Configure the AI Proxy for a Custom Provider

Create a route with the ai-proxy plugin. The override.endpoint field is required for the openai-compatible provider.

Admin API
ADC

curl -k "https://localhost:7443/apisix/admin/routes?gateway_group_id={gateway_group_id}" -X PUT \
  -H "X-API-KEY: ${API_KEY}" \
  -d '{
    "id": "custom-llm-route",
    "service_id": "'"$SERVICE_ID"'",
    "paths": ["/custom-llm"],
    "plugins": {
      "ai-proxy": {
        "provider": "openai-compatible",
        "auth": {
          "header": {
            "Authorization": "Bearer your-api-key"
          }
        },
        "options": {
          "model": "your-model-name"
        },
        "override": {
          "endpoint": "https://your-llm-endpoint.example.com/v1/chat/completions"
        }
      }
    }
  }'

❶ Set the provider to openai-compatible.

❷ Attach any required authentication header for your provider.

❸ Set the model name as expected by your provider.

❹ Required.
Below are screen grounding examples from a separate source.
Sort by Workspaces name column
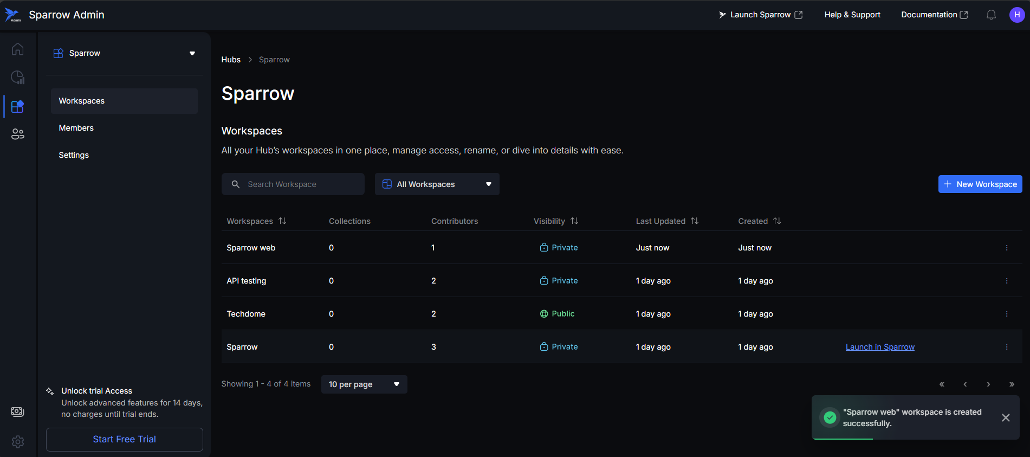Viewport: 1030px width, 457px height. pyautogui.click(x=282, y=221)
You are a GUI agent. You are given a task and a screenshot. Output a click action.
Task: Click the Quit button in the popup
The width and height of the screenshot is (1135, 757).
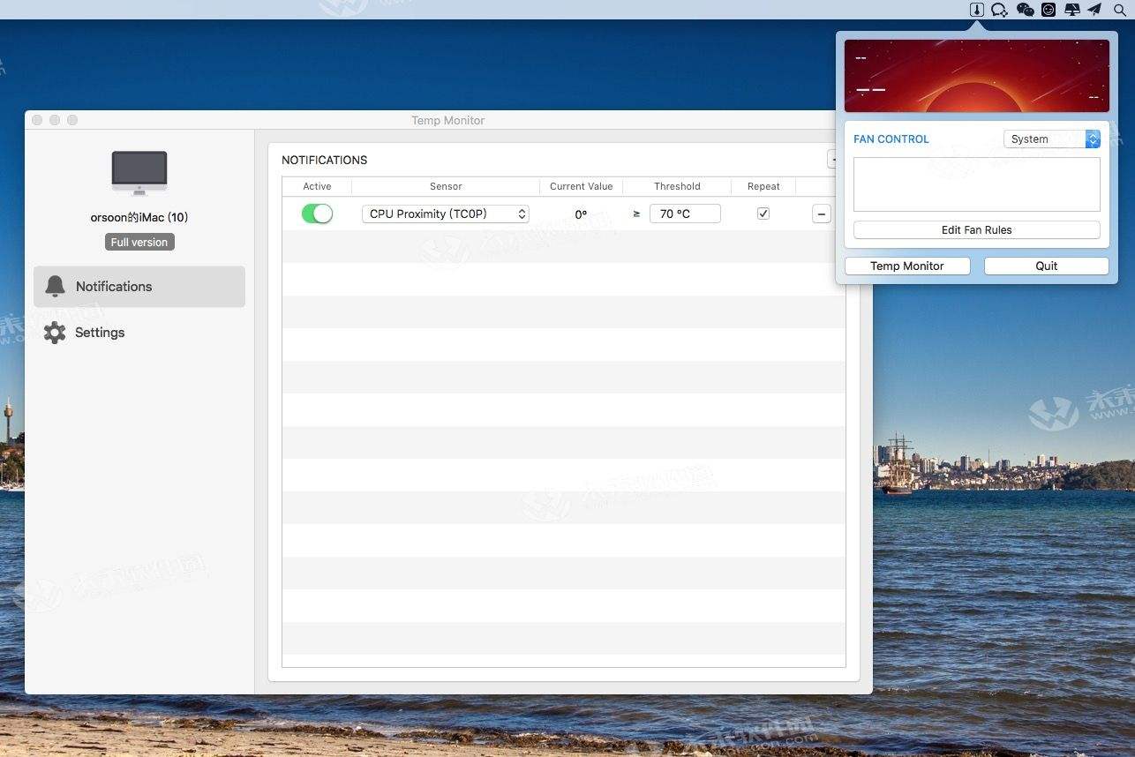1047,266
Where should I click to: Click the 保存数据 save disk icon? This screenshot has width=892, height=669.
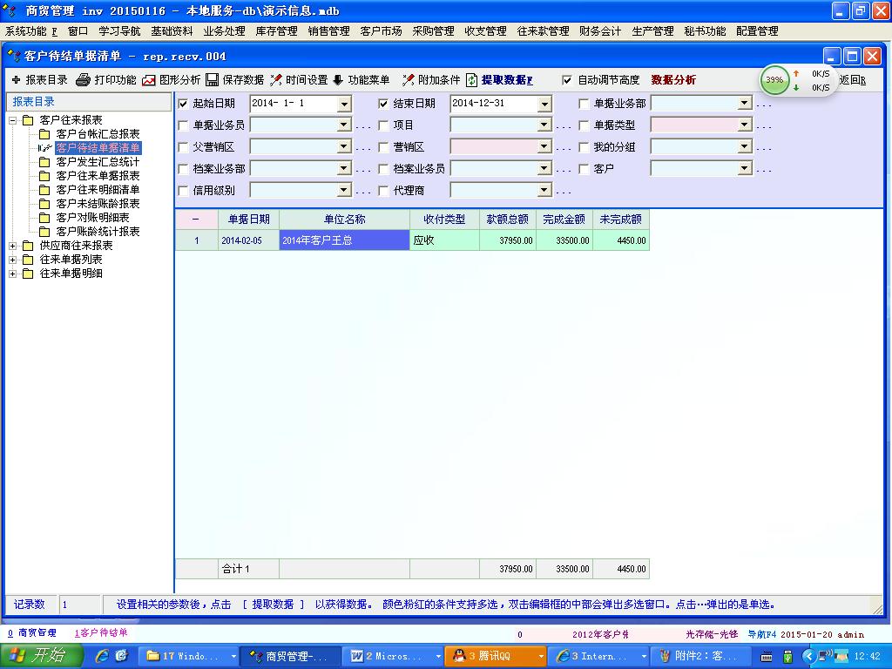coord(213,80)
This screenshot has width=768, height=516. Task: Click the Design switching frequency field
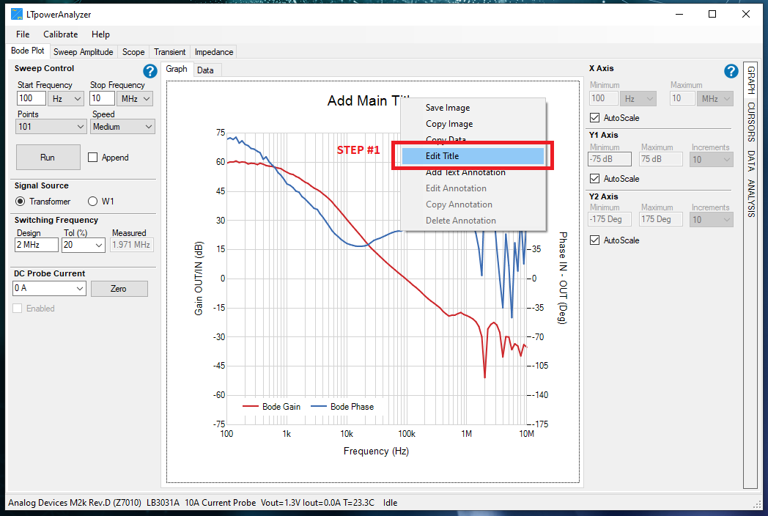(x=37, y=245)
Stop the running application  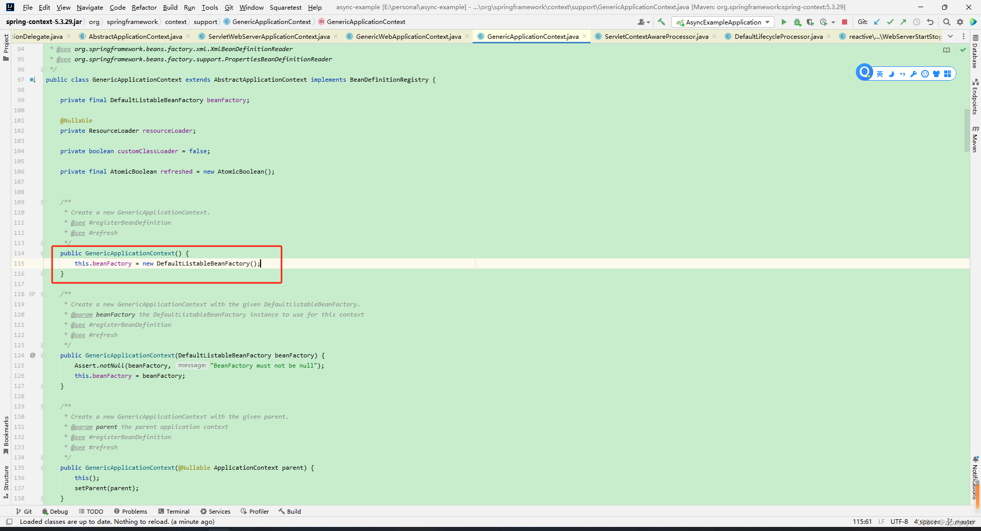[x=845, y=22]
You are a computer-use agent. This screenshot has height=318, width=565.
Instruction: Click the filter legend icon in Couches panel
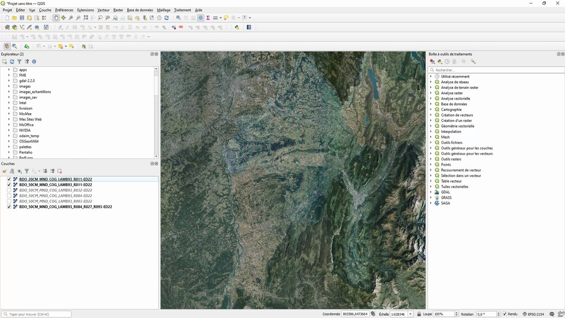click(x=27, y=171)
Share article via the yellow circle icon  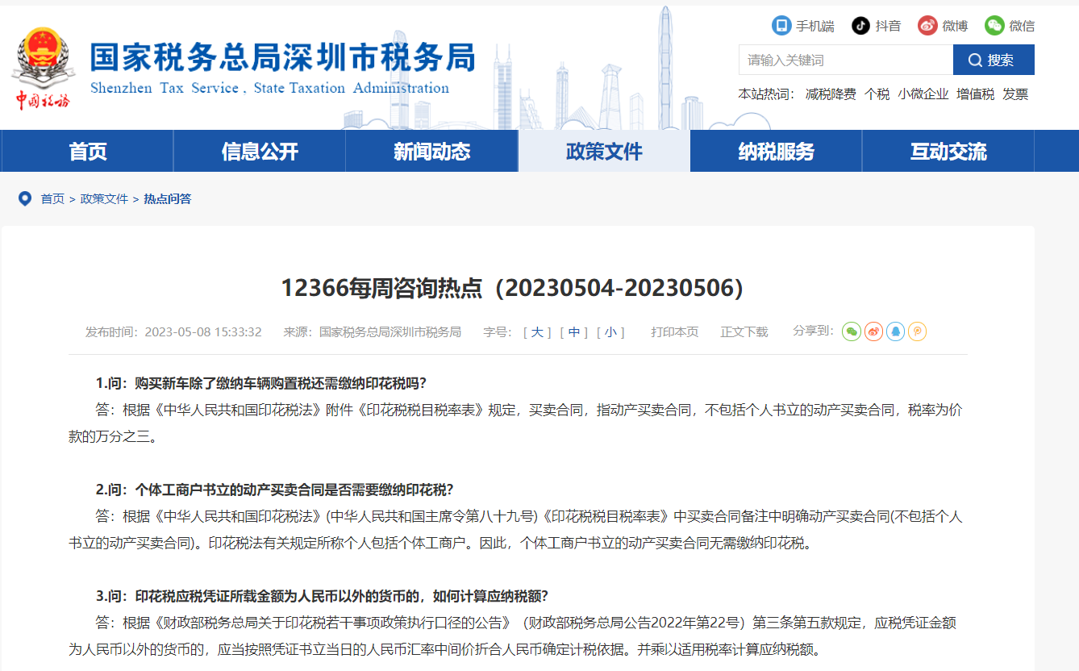point(917,331)
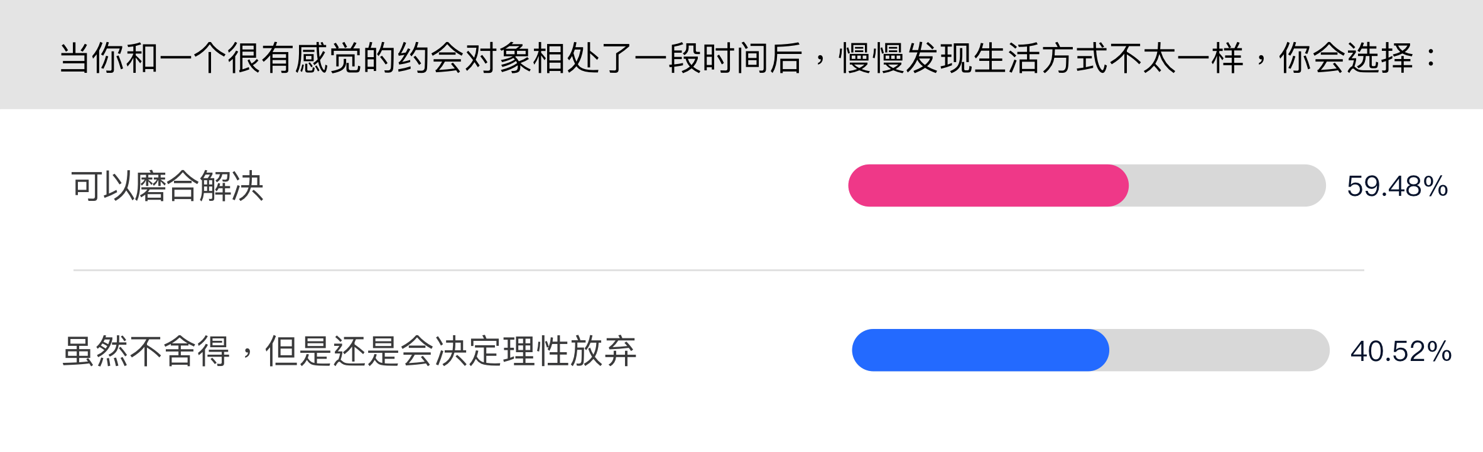This screenshot has height=452, width=1483.
Task: Select the option 虽然不舍得，但是还是会决定理性放弃
Action: (x=349, y=351)

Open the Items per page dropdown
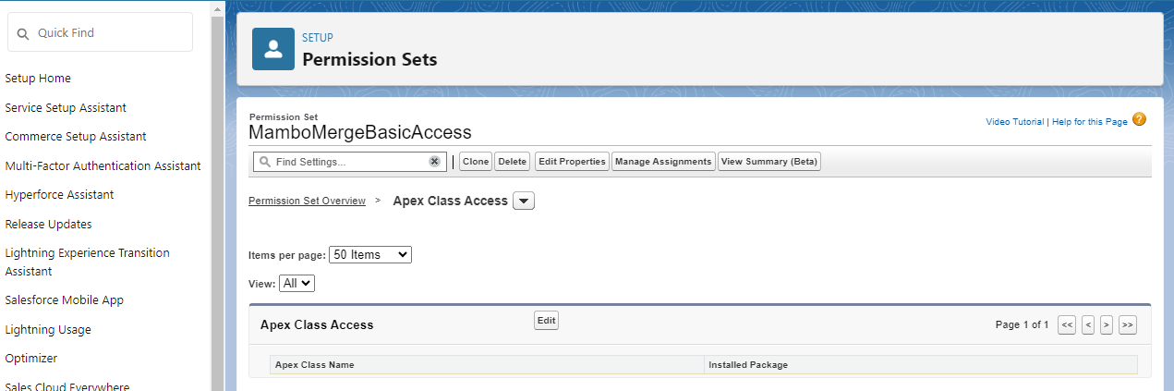point(369,254)
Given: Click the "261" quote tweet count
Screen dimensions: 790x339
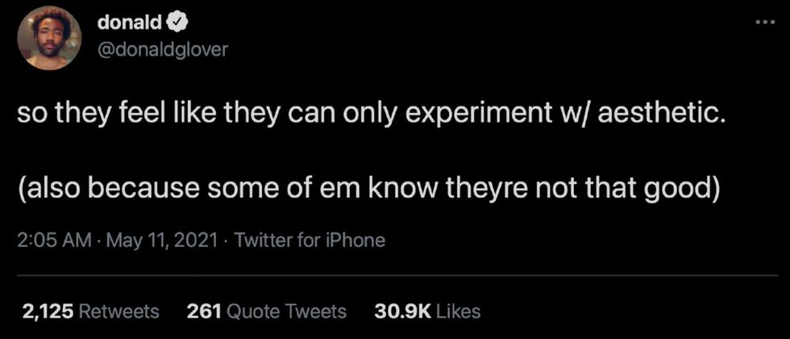Looking at the screenshot, I should [x=202, y=311].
Specify the full endpoint URL of your LLM service.

adc.yaml
services:
  - name: Custom LLM Service
    routes:
      - uris:
          - /custom-llm
        name: custom-llm-route
        plugins:
          ai-proxy:
            provider: openai-compatible
            auth:
              header:
                Authorization: "Bearer your-api-key"
            options:
              model: your-model-name
            override:
              endpoint: https://your-llm-endpoint.example.com/v1/chat/completions

❶ Set the provider to openai-compatible.

❷ Attach any required authentication header for your provider.

❸ Set the model name as expected by your provider.

❹ Required. Specify the full endpoint URL of your LLM service.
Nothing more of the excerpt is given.